Studying of the effects of bias voltage on structure, mechanical properties and adhesion behavior of blood platelet of diamond-like carbon films

Abstract

Summary form only given. Diamond-like carbon (DLC) films have received a great deal of attention recently as a variety of applications for optical and protective coatings because of its unique properties, such as high hardness, excellent wear resistance, low friction coefficient, thermal stability, chemical inertness, and wide band gap. This paper intend to investigate the effect of synthesis process of direct current magnetic filter cathode vacuum arc (DC-MFCVA) on the properties of DLC films for biomedical applications. Different bias voltages from 0 to -200 V were used to prepare DLC films. Four-probes measurement was employed to evaluate the resistant of the films. The results of resistant show that the resistant increases with the increase of bias voltage.
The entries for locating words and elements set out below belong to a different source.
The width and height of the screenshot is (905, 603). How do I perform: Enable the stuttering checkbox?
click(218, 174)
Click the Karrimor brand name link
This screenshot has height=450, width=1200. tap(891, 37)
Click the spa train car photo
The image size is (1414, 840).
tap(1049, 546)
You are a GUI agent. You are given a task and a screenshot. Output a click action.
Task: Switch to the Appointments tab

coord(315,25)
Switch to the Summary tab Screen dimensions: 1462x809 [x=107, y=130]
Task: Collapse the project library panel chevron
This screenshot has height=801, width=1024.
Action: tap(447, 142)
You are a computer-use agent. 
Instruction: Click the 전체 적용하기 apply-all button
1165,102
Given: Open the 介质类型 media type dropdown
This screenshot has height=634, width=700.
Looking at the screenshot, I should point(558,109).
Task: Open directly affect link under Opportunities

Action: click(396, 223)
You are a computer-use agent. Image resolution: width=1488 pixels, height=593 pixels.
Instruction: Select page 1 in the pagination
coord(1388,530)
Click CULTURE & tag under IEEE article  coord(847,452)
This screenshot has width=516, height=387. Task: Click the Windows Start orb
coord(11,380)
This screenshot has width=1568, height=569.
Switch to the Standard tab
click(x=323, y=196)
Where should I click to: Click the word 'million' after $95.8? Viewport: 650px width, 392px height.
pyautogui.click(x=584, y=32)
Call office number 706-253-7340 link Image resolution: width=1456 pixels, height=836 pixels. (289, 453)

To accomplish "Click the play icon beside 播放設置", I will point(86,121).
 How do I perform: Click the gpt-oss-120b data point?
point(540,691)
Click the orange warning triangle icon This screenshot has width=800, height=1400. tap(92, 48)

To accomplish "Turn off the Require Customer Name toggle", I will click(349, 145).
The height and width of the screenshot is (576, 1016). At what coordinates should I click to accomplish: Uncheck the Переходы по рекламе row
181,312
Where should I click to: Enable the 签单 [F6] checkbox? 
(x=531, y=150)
Sp/sup 3/ fraction investigated using X-ray photoelectron spectrum (XPS) show almost not variant, and which round about 57.7%. The ratio of sp/sup 3/ to sp/sup 2/ ranges form 1.35 to 1.40. It is revealed from the XPS spectrum that with the bias voltage increasing, the core level engendered shifts toward low energy direction. The mechanical properties of the films were tested by micro-hardness and pin-on disk wearing. The result show the hardness under 0.245 N load at first decreased from 578 HK to 491 HK with bias voltage, then increased to 530 HK. While that of uncoated stainless steel is 347 HK. Pin-on disk testing shows the average friction coefficient remain under 0.107. The morphology and the width of wearing race were observed by optical microscope and by scanning electron microscopy (SEM). The results show that the DLC films present excellent wear resistance. Platelet adhesion on DLC films was investigated to evaluate the interaction of blood with DLC films. It shown that the deformation tendency of platelet on synthesized DLC films (-50 V and -100 V) were lower than the platelet adherent on Low temperature pryolytic isotropic carbon.